◆ Brief ◆
Stop after the line containing "You are a computer-use agent. Screen"; retype every line of the data before it exactly, starting from the first.

[[ Materials provided, beginning ]]

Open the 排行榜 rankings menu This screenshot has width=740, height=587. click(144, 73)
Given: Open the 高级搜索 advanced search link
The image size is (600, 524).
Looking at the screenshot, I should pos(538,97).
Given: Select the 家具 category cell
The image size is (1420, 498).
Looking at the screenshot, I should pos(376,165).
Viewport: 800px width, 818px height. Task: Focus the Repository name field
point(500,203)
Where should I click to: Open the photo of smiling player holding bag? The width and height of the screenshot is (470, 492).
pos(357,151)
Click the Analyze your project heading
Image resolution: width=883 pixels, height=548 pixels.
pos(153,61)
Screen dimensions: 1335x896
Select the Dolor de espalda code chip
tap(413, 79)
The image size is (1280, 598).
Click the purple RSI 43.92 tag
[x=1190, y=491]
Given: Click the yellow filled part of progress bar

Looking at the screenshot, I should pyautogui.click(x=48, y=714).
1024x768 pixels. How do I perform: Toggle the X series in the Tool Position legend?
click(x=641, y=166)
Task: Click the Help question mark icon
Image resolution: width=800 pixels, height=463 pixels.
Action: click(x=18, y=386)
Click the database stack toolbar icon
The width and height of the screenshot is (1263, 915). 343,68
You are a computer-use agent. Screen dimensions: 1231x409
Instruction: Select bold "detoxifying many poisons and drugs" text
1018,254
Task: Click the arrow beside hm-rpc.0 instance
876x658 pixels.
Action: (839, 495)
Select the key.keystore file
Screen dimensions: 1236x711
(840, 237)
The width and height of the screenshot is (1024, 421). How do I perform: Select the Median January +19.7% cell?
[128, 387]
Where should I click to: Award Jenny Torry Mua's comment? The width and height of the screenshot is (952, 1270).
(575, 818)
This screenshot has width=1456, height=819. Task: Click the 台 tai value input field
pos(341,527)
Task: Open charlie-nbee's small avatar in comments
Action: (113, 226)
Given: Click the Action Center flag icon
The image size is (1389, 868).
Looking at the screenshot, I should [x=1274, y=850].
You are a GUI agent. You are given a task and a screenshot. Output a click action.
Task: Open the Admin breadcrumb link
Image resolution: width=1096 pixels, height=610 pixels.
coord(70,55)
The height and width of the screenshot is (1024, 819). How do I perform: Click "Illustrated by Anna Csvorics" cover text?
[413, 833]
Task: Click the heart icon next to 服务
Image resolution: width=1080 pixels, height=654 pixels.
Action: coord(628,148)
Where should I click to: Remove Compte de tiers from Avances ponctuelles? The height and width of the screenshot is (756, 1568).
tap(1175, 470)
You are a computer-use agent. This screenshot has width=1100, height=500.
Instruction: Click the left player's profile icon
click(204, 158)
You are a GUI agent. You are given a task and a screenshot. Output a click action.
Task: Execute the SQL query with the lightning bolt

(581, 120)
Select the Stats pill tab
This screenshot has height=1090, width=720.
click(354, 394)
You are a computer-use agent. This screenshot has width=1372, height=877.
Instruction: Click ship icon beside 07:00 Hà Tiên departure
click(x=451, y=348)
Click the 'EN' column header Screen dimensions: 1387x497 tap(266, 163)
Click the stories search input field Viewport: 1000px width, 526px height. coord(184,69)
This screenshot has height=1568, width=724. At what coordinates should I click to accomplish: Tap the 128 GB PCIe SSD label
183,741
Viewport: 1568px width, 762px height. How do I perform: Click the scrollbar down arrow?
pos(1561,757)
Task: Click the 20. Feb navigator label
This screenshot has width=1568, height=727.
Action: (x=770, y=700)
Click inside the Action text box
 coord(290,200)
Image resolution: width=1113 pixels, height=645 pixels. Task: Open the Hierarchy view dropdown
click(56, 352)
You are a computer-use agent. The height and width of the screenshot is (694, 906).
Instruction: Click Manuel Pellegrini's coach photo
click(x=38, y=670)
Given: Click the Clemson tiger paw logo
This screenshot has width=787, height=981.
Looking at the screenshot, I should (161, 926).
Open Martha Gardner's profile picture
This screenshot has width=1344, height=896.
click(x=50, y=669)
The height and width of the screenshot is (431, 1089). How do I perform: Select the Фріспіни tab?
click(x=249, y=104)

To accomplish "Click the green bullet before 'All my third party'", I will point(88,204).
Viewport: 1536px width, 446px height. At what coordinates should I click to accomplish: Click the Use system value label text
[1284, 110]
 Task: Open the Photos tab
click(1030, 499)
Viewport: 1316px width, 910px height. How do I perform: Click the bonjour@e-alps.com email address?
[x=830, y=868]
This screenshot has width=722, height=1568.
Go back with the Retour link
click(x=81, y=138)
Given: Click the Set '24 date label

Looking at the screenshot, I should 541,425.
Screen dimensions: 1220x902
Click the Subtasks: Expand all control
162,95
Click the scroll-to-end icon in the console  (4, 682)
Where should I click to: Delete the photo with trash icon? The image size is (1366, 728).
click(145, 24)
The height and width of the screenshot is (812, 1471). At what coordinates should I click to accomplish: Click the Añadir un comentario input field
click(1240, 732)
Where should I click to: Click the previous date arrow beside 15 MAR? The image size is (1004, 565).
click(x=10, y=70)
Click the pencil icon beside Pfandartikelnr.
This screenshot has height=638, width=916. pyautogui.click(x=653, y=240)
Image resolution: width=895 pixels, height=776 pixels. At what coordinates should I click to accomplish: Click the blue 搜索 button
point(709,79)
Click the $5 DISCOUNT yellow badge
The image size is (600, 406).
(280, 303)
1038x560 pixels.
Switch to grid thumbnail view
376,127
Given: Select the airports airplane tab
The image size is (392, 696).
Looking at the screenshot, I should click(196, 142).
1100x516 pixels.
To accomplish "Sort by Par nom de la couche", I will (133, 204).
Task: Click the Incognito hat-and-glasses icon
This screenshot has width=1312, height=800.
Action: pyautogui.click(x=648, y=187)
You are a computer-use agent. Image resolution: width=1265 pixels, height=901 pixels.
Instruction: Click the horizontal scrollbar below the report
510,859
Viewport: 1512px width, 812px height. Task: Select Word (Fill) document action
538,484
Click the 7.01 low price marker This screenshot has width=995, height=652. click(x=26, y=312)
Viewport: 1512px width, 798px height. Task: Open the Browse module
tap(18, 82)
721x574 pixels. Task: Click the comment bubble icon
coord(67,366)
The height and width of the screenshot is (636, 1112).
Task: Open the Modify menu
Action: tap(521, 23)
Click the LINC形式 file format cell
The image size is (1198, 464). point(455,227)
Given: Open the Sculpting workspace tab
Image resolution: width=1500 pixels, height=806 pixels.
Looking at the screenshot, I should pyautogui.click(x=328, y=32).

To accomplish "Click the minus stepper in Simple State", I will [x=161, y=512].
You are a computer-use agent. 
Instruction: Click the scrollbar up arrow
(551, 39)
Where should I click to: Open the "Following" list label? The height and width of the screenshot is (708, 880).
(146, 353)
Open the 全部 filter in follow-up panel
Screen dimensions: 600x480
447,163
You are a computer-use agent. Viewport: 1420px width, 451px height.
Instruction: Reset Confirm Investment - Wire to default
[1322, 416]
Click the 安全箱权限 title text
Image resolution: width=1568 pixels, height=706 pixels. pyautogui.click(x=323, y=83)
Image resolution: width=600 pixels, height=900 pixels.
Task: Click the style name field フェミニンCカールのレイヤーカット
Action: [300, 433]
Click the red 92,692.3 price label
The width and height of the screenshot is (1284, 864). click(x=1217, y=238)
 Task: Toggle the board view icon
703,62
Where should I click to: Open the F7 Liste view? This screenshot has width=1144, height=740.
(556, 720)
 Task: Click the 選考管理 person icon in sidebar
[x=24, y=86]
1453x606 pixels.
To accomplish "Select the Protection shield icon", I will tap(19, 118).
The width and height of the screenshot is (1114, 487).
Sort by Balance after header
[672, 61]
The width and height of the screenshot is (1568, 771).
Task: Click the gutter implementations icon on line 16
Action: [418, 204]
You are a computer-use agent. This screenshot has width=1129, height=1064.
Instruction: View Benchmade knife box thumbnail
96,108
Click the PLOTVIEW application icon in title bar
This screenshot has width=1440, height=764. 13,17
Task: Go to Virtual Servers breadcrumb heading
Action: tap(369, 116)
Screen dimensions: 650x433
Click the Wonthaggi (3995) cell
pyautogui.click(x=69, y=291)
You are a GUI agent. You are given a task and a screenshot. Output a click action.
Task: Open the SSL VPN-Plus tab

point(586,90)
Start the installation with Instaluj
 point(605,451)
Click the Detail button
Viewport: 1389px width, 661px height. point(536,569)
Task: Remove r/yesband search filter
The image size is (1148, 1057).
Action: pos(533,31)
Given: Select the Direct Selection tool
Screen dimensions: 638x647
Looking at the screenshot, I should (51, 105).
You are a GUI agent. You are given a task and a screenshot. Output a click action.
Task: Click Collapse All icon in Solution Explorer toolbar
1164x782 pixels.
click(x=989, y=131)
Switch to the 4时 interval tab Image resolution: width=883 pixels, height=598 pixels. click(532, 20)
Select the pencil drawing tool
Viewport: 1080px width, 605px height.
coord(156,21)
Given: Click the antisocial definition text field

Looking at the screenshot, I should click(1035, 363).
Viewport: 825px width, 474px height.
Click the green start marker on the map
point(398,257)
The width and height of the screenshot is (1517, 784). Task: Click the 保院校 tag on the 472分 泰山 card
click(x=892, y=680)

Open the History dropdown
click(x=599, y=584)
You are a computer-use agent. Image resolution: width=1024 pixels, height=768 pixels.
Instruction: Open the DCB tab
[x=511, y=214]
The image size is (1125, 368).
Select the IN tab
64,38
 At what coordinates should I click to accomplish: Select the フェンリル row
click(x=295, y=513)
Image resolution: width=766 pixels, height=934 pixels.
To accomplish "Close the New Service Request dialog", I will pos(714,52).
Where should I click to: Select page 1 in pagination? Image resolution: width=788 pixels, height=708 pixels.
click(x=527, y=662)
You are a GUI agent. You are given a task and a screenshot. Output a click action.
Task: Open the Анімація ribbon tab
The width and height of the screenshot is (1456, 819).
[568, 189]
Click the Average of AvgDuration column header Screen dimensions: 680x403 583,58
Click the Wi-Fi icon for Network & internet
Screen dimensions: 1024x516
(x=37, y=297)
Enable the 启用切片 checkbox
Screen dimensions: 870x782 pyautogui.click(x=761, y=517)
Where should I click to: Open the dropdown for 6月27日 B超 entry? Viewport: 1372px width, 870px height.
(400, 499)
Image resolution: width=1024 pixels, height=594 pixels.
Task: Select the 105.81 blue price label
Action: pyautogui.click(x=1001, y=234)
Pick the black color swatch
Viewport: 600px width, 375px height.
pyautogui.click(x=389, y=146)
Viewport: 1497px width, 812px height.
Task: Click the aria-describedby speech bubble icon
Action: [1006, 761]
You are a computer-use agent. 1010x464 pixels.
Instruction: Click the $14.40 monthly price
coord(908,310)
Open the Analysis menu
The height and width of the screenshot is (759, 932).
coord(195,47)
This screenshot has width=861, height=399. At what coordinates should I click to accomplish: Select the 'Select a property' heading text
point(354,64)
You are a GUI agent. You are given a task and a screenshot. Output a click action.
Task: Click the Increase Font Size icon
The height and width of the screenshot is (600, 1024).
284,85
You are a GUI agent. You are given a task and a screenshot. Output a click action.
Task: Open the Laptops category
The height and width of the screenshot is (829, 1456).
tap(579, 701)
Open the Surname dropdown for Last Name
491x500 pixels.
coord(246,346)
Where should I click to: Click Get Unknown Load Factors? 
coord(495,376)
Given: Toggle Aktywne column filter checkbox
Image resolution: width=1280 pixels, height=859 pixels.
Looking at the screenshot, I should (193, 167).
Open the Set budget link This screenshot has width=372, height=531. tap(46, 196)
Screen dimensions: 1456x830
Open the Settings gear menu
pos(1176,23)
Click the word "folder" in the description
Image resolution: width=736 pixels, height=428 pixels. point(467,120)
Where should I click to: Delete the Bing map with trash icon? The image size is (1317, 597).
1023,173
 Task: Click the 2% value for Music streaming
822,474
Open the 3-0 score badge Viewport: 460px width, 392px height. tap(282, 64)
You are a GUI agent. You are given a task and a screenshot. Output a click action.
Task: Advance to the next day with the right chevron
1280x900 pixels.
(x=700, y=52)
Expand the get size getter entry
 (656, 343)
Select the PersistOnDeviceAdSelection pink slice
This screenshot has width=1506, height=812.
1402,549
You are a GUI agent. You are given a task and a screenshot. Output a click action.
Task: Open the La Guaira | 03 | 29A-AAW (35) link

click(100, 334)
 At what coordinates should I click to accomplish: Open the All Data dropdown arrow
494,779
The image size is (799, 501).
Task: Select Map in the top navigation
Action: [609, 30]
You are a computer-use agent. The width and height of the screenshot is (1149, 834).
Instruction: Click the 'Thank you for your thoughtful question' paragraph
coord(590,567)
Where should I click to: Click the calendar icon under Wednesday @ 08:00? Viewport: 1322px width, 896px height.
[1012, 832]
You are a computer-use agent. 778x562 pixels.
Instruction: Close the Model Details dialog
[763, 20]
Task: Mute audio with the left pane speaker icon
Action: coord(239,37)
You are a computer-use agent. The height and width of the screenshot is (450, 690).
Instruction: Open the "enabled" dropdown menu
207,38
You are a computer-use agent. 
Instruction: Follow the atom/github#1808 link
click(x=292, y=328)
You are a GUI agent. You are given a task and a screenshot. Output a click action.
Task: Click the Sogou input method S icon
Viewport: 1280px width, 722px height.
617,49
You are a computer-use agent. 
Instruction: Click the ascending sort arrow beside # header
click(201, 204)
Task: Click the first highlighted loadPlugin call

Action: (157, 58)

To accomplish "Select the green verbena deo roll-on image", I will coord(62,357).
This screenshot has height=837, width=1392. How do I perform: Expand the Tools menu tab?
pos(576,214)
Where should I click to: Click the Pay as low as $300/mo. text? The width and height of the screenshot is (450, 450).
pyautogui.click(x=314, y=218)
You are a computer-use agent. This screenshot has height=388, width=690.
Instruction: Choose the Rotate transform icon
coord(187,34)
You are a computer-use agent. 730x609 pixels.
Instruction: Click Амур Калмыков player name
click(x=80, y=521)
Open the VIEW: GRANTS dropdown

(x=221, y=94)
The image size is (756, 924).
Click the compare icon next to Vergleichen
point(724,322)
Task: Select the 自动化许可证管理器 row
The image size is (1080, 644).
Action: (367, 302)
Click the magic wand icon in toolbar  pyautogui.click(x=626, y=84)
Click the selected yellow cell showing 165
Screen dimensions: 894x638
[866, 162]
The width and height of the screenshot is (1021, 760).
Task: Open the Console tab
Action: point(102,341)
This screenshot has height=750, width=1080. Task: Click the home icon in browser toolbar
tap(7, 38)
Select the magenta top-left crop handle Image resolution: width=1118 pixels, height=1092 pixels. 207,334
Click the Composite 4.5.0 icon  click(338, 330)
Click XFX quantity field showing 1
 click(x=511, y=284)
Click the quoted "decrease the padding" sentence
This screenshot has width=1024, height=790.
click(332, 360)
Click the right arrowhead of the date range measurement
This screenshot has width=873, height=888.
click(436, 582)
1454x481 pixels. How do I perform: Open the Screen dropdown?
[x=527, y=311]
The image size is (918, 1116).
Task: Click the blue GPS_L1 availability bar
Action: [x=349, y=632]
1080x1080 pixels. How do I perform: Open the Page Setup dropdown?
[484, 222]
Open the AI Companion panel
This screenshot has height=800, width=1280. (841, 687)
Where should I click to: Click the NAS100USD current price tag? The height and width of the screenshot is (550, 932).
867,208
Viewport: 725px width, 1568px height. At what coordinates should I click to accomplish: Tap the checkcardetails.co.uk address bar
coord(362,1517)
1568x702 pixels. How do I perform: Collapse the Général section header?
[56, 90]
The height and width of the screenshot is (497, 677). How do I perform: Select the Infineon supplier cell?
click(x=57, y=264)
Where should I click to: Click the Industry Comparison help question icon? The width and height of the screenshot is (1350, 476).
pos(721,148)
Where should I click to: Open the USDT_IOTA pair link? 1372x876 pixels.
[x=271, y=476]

[[ Materials provided, end ]]

◆ Expected output ◆
Open the 排行榜 rankings menu This screenshot has width=740, height=587. click(144, 73)
Given: Open the 高级搜索 advanced search link
The image size is (600, 524).
Looking at the screenshot, I should pos(538,97).
Given: Select the 家具 category cell
The image size is (1420, 498).
Looking at the screenshot, I should pos(376,165).
Viewport: 800px width, 818px height. Task: Focus the Repository name field
point(500,203)
Where should I click to: Open the photo of smiling player holding bag? The width and height of the screenshot is (470, 492).
pos(357,151)
Click the Analyze your project heading
Image resolution: width=883 pixels, height=548 pixels.
pos(153,61)
Screen dimensions: 1335x896
Select the Dolor de espalda code chip
tap(413, 79)
The image size is (1280, 598).
Click the purple RSI 43.92 tag
[x=1190, y=491]
Given: Click the yellow filled part of progress bar

Looking at the screenshot, I should pyautogui.click(x=48, y=714).
1024x768 pixels. How do I perform: Toggle the X series in the Tool Position legend?
click(x=641, y=166)
Task: Click the Help question mark icon
Image resolution: width=800 pixels, height=463 pixels.
Action: click(x=18, y=386)
Click the database stack toolbar icon
The width and height of the screenshot is (1263, 915). 343,68
You are a computer-use agent. Screen dimensions: 1231x409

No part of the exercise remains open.